Crédit : Ahmad Odeh, Unsplash


Gardez juste à l'esprit de partir du plus simple jusqu'au plus ouvert pour ne pas vous perdre. En revanche, vous êtes libre de partir de ce qui vous convient : chaque situation est unique.

 
Quoiqu'il en soit vous devriez obtenir des formes scéniques plus ou moins grossières (attaque simple au ventre en quart de volte, expression de rage ; parade quinte inversé en fente latérale à gauche, expression de surprise ou encore à déterminer...). L'occasion de les filtrer à travers les attendus estimés du publics et la manière dont nous voulons nous y conformer. Puis, avec celles restantes, intéressez-vous à la suite : consolider et peaufiner. 

Consolider les formes, la rigueur technique à l'œuvre.


Identifier, répéter, rationaliser... : le chemin rigoureux de la maitrise technique. 

 

Nous laisserons de côté ce qui touche uniquement le jeu d'acteur pour nous concentrer sur l'escrime. 

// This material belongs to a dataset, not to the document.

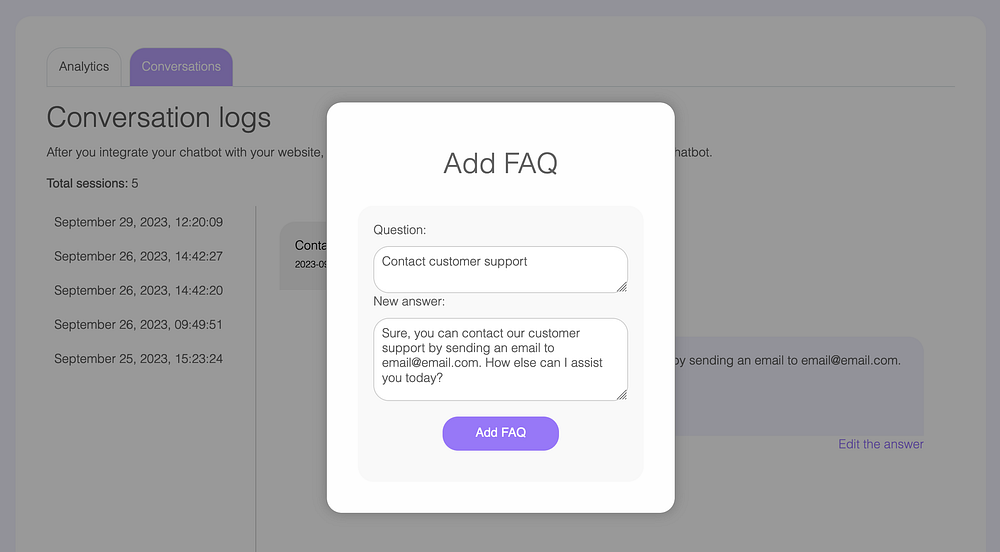Click the Total sessions: 5 label
This screenshot has width=1000, height=552.
click(x=92, y=184)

Donc, nous avons nos formes, du moins une bonne idée, et savons où aller. Reste que ce n'est pas ça que nous allons montrer au public, nonobstant les changements possibles. De quoi, nous inciter à travailler et peaufiner chaque aspect technique de nos formes, on a pas le choix de toute façons. Un entrainement que nous pousserons jusqu'à obtenir le résultat voulu.
Pour faire simple, nous sommes d'accord qu'à deux à l'heure on arrive à volter, mais qu'à vitesse de représentation et devant un public, il va falloir plus ou moins, mais plus que moins, travailler.

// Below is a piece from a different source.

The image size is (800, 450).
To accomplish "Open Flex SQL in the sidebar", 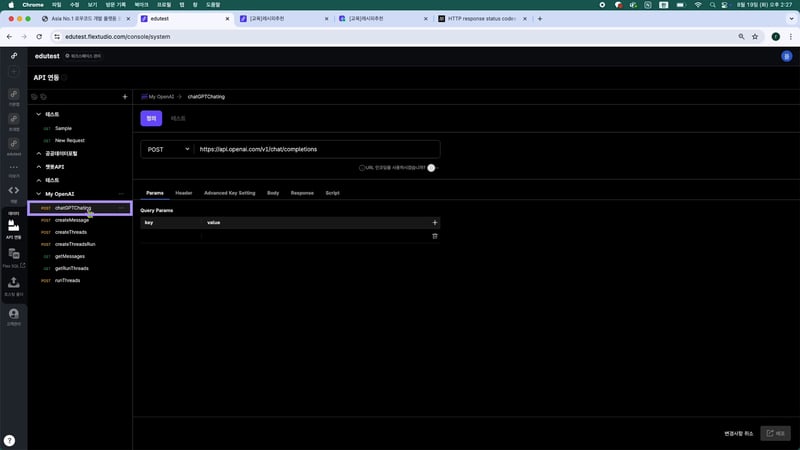I will click(x=14, y=258).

C'est ici que la liste, issue de Construire et reconstruire, l'art d'enrichir ses chorégraphies, prend une autre dimension pratique.

  1. Offensive simple de pied ferme
    • distance d'allongement du bras en se rappelant qu'on est à distance de touche avec le faible pour taille et entaille et qu'en cas de coup d'estoc on est hors de cette distance : la pointe s'arrêtant avant sur un bras allongé, bla bla bla... tu sais. 
  2. Offensive simple sans préparation
    • Départ de pied ferme suivi d'un développement : fente, demi passe, changement de garde, marche, latéral, linéaire, diagonale… 
  3. Offensive simple avec préparation de jambe
    • Faire précéder votre développement de préparation de jambes 
  4. Offensive simple avec préparation de jambe et de bras
    • Rationaliser ses gardes et positions de mains pendant les préparations de jambes
    • Rajouter les préparations au fer
  5. Offensive composée avec préparation de jambe et de bras
    • Intégrer des feintes à nos offensives


Attention, l'idée n'est pas de la suivre à la lettre, loin de là. 


Encore une fois

En revanche, pour chaque forme, vous trouverez un niveau de complexification correspondant à cette liste. Si le plus faible du groupe est capable de travailler en confiance ce degré technique, vous pouvez commencer directement à le faire. En effet, après un certain niveau on ne vas pas décomposer une attaque simple ( le bras allongé, stop, puis les jambes ) pour la réaliser correctement. On la fait ( prédominance du bras ). 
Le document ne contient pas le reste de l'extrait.